Death Penalty Part 1: Is It Constitutional?

The governor of Alabama has granted a temporary stay of execution for convicted murderer Thomas Arthur. Understand the governor is not opposed to the death penalty. He is, however, concerned about the way it is carried out especially, since a federal judge in Tennessee has ruled the current meds used in lethal injection carried a “substantial risk of unnecessary pain.” The “substantial risk of unnecessary pain” according to the court violates the eighth amendment prohibiting “cruel and unusual punishment.” I am no legal scholar, so there is no pretense here. My comments I hope reflect a common sense reading of the Constitution.

It is the obvious irony of the current controversy over the issue in Alabama which strikes me as being a bit odd. I am not arguing the specific merits of the Thomas Arthur or any other death penalty case per se where superfluous arguments are made against its application relative to race, economics or any other alleged societal misapplications. I believe the death penalty is permissible both morally and, even less importantly to me overall, constitutionally. I want to argue for capital punishment on both fronts. Since the latter is not as important to me as the moral right for it to exist, let me address in this post the opposition to the death penalty on the basis of the eighth amendment, which prompted the governor’s stay.

To argue against the constitutionality of the death penalty from the eighth amendment is to undermine the rest of the Bill of Rights to the Constitution of the United States. Clearly, the framers of the Constitution understood the right of the death penalty to exist as evidenced by the language in the Fifth Amendment (which upholds the right, against self-incrimination and double jeopardy, for due process, against confiscation of private property without just compensation). Notice how the wording of the fifth amendment begins (bold emphasis mine – br):

“No person shall be held to answer for a capital, or otherwise infamous crime, unless on a presentment or indictment of a Grand Jury, except in cases arising in the land or naval forces, or in the Militia, when in actual service in time of War or public danger; nor shall any person be subject for the same offence to be twice put in jeopardy of life or limb, nor shall be compelled in any criminal case to be a witness against himself, nor be deprived of life, liberty, or property, without due process of law; nor shall private property be taken for public use without just compensation.”

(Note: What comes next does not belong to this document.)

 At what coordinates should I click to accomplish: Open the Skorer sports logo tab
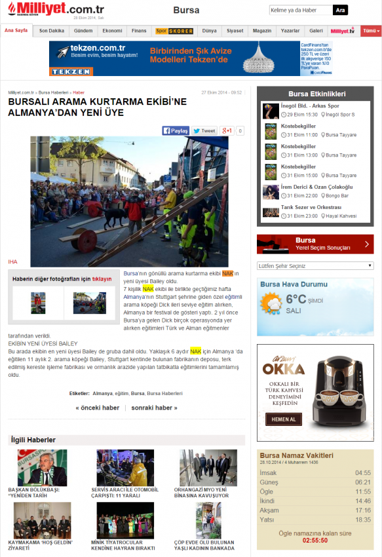[174, 31]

There is a well-known and accepted maxim that states “that which proves too much proves nothing at all.” If the death penalty is unconstitutional based on the eighth amendment, then the fifth amendment itself must be declared unconstitutional because it clearly accepts the right of capital punishment to exist. Thus, any argument based on the eighth amendment proves too much and is an unreasonable, untenable assault (whether intentional or not) on the whole of the Bill of Rights.

Death from a human point of view by its very nature is cruel and unusual. Just ask the parents of a small child whose life has been taken away by “natural causes” (some explainable or unexplainable disease). Just ask the young children who suffered the loss of a parent(s) to some accident or disease. Just ask a bystander who has helplessly and beyond his control had to watch another die for whatever reason. All of this we ask of those who are innocent survivors and victims of life. Yet lost in the innocence of these survivors are the victims of criminal homicide and their survivors, who know all too well, the nature of death as being cruel and unusual.

The constitutionality of the death penalty exists for a higher reason than the Constitution itself.